To get a feeling for the inaccuracies in IEEE 754 double-precision floating-point numbers, have a look at how the number $10^{50}$ is represented in this form:
x = N[10^50]
(* 1.*10^50 *)
SetPrecision[x, ∞]
(* 100000000000000007629769841091887003294964970946560 *)
So the number $10^{50}$ has been modified by the finite internal representation of machine numbers to be about $10^{50}+7.62977\times10^{33}$. There simply aren't more bits available to do a better job.
Naturally, calculating the sine of this number has nothing to do with calculating the sine of $10^{50}$.
This is approximately what is going on when doing this kind of machine-precision calculations.

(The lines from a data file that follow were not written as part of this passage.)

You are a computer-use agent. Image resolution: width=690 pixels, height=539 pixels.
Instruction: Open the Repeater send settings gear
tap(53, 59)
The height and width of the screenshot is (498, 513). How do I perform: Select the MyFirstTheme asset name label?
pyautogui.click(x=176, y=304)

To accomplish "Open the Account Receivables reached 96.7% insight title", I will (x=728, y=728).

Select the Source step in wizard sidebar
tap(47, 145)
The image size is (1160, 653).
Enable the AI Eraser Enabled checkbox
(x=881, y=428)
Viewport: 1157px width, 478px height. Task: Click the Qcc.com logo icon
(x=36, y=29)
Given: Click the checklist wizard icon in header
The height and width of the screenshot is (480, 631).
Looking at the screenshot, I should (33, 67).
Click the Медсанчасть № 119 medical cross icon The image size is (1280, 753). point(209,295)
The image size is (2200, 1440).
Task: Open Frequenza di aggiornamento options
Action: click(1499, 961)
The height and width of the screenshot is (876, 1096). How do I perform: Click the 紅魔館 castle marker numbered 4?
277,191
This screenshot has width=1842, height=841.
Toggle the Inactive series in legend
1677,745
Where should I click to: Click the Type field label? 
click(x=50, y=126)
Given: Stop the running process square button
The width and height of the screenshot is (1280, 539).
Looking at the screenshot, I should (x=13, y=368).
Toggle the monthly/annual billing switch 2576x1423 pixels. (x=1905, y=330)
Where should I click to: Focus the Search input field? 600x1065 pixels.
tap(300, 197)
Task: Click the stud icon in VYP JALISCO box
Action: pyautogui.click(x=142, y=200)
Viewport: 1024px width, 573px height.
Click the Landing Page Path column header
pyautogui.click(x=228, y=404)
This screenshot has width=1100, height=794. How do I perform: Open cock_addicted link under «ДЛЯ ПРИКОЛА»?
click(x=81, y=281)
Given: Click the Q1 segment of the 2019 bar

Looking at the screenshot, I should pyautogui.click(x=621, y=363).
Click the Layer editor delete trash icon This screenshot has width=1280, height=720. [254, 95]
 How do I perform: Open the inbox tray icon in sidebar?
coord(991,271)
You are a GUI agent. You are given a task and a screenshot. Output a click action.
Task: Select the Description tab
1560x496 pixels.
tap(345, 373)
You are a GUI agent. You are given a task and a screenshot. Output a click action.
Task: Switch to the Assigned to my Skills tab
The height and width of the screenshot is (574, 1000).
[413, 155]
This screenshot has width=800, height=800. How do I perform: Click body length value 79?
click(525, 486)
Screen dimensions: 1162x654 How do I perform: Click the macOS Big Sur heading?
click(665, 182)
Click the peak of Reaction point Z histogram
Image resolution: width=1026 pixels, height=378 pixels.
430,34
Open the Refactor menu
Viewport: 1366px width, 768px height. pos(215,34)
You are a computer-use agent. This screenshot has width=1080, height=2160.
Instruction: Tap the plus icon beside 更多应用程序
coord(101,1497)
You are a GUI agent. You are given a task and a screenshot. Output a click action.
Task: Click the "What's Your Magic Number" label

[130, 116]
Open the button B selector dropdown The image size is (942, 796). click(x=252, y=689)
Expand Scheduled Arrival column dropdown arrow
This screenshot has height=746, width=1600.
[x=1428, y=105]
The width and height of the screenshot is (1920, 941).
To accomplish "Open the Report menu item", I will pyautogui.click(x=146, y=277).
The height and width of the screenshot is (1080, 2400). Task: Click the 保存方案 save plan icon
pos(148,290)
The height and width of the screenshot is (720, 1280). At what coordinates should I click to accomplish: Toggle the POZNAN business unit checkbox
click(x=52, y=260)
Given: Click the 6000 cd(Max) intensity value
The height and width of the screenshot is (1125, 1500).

Let's do a bit of stochastic math (with a physics spin) on top of this. Converting an exact number $x$ to a machine-precision floating point number $\tilde{x}$ always brings a relative error of about $\pm2^{-54}$. In the absence of more details, let's assume that this relative error has a Gaussian distribution of mean $x$ and standard deviation $\sigma=x\delta$ (with $\delta\approx 2^{-54}$):
$$ p(\tilde{x})=\frac{1}{x\delta\sqrt{2\pi}}e^{-\frac{(\tilde{x}/x-1)^2}{2\delta^2}} $$
Calculating $\sin(x)$ can then proceed over this distribution:
$$ \langle\sin(\tilde{x})\rangle=\int_{-\infty}^{\infty}\sin(\tilde{x})p(\tilde{x})d\tilde{x} = \sin(x)\cdot e^{-\frac12x^2\delta^2} $$
This means that the expected result $\sin(x)$ is attenuated (smeared out) by the uncertainty factor $e^{-\frac12x^2\delta^2}$. In your case, with $x=10^{50}$ and $\delta\approx2^{-54}$, we get
E^(-1/2 x^2 δ^2) /. {x -> 10^50, δ -> 2^-54}
(* 1/E^(7888609052210118054117285652827862296732064351090230047702789306640625/512) *)
Log[10, %] // N
(* -6.69137*10^66 *)
This is a very small number, about $10^{-6.69\times10^{66}}$. So there is absolutely no chance that you'll be getting the right answer $\sin(x)$ from this calculation.